▶ **Demande écrite A**: Recopiez mot pour mot l'intégralité du texte sur les livres de fête de l'INHA.
☆ ☆ ☆ ☆ ☆ ☆ ☆
Les livres de fête dans les collections de l’INHA

Les écrits faisant le récit et illustrant les fêtes impériales qui se sont déroulées en Autriche représentent un petit corpus d’une trentaine d’ouvrages au sein de la collection de livres de fête conservés à l’INHA. Ces derniers constituent un ensemble assez conséquent, de près de 1 200 volumes, parmi les imprimés anciens. Objet de recherches et de publications depuis plusieurs années, ces livres de fête ont été notamment signalés dans Agorha, la plateforme de données de la recherche de l’INHA. Une base de données y recense et décrit de manière exhaustive ce grand ensemble.

Par ailleurs, une exposition organisée en 2010 sur le livre de fête dans la collection Jacques Doucet a donné lieu à un catalogue publié sous la direction de Dominique Morelon. En 2016, Lucie Fléjou s’est appuyée sur le fonds de l’INHA pour présenter les spécificités des livres et estampes de fête dans un article paru dans la revue Artefact. Plus récemment encore, Juliette Robain a décrit en 2022 les livres de fête du Portugal aux XVIIe et XVIIIe siècles conservés au sein de l’Institut, en lien avec ce pays, invité du FHA 2022. Par ailleurs, un travail régulier de signalement de ce type de documents est réalisé dans les catalogues informatisés de la bibliothèque et du Sudoc ; une partie est enfin consultable en ligne grâce à un programme de numérisation.
☆ ☆ ☆ ☆ ☆ ☆ ☆
▶ **Demande écrite B**: Présentez en liste numérotée les lignes des enregistrements qui commencent à la ligne contenant "Where should I" et vont jusqu'à la ligne contenant "[x=689, y=236]", ces deux lignes comprises, sans les lignes vides. N'incluez pas les images dans la réponse.

▶ **Informations fournies**:
☆ ☆ ☆ ☆ ☆ ☆ ☆
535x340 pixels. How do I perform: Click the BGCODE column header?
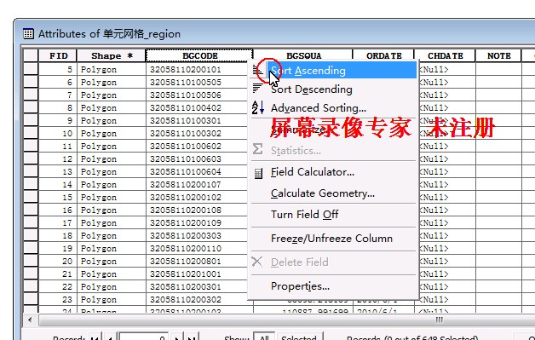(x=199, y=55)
☆ ☆ ☆ ☆ ☆ ☆ ☆
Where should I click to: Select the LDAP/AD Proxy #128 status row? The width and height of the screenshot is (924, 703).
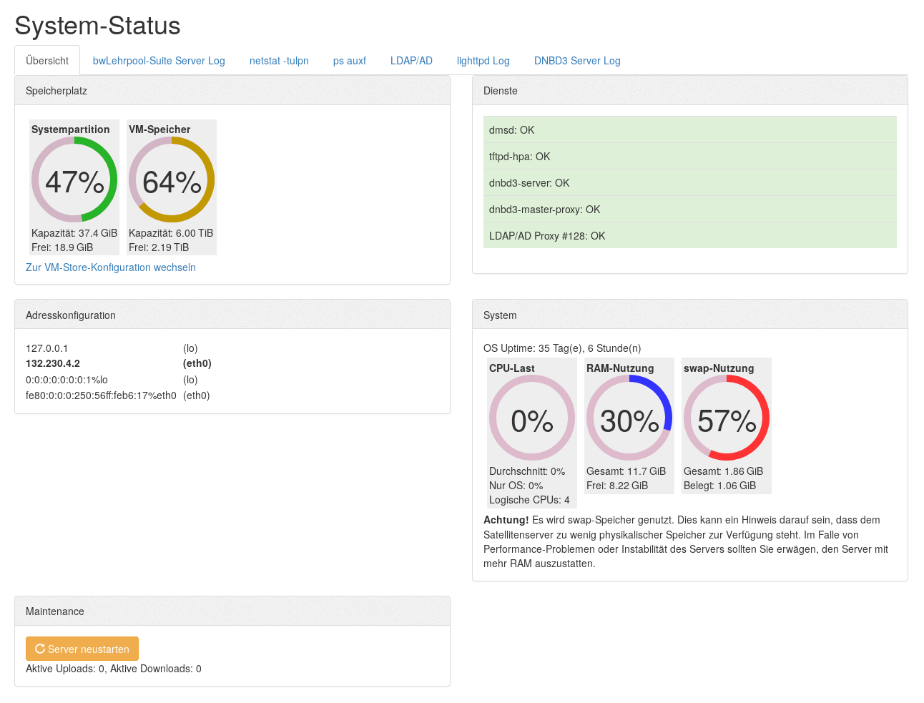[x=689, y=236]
☆ ☆ ☆ ☆ ☆ ☆ ☆
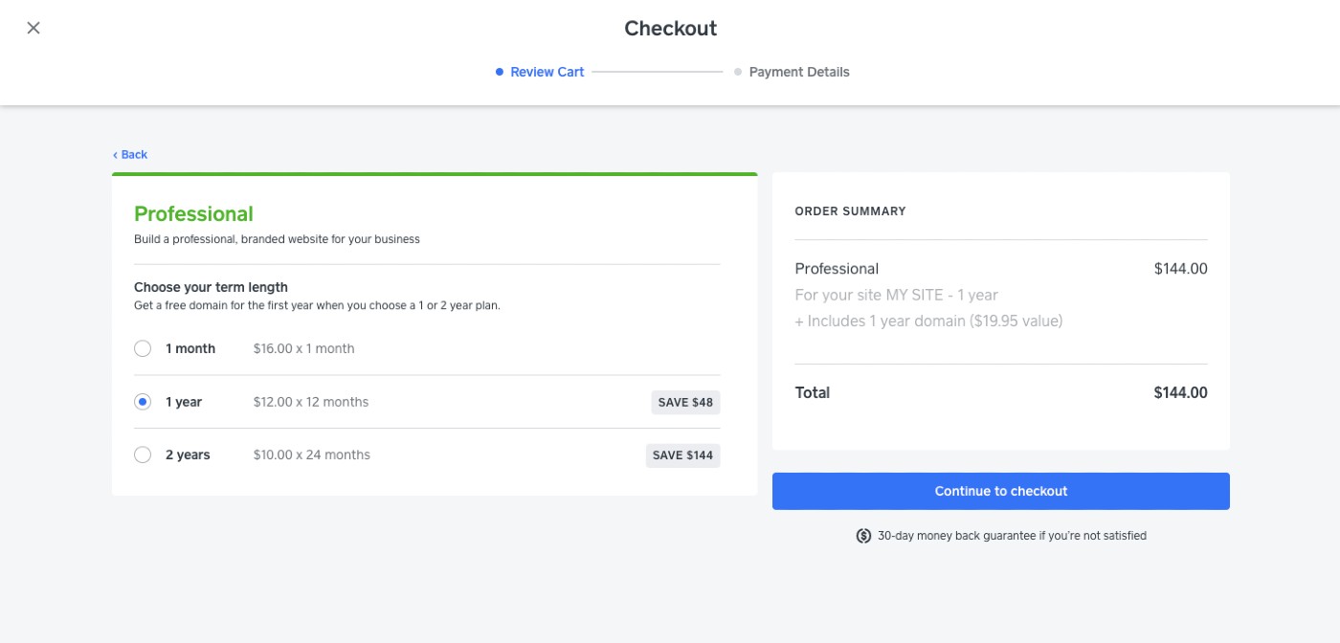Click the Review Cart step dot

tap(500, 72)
☆ ☆ ☆ ☆ ☆ ☆ ☆
▶ **Réponse écrite A**:
Les livres de fête dans les collections de l’INHA

Les écrits faisant le récit et illustrant les fêtes impériales qui se sont déroulées en Autriche représentent un petit corpus d’une trentaine d’ouvrages au sein de la collection de livres de fête conservés à l’INHA. Ces derniers constituent un ensemble assez conséquent, de près de 1 200 volumes, parmi les imprimés anciens. Objet de recherches et de publications depuis plusieurs années, ces livres de fête ont été notamment signalés dans Agorha, la plateforme de données de la recherche de l’INHA. Une base de données y recense et décrit de manière exhaustive ce grand ensemble.

Par ailleurs, une exposition organisée en 2010 sur le livre de fête dans la collection Jacques Doucet a donné lieu à un catalogue publié sous la direction de Dominique Morelon. En 2016, Lucie Fléjou s’est appuyée sur le fonds de l’INHA pour présenter les spécificités des livres et estampes de fête dans un article paru dans la revue Artefact. Plus récemment encore, Juliette Robain a décrit en 2022 les livres de fête du Portugal aux XVIIe et XVIIIe siècles conservés au sein de l’Institut, en lien avec ce pays, invité du FHA 2022. Par ailleurs, un travail régulier de signalement de ce type de documents est réalisé dans les catalogues informatisés de la bibliothèque et du Sudoc ; une partie est enfin consultable en ligne grâce à un programme de numérisation.

▶ **Réponse écrite B**:
1. Where should I click to: Select the LDAP/AD Proxy #128 status row? The width and height of the screenshot is (924, 703).
2. [x=689, y=236]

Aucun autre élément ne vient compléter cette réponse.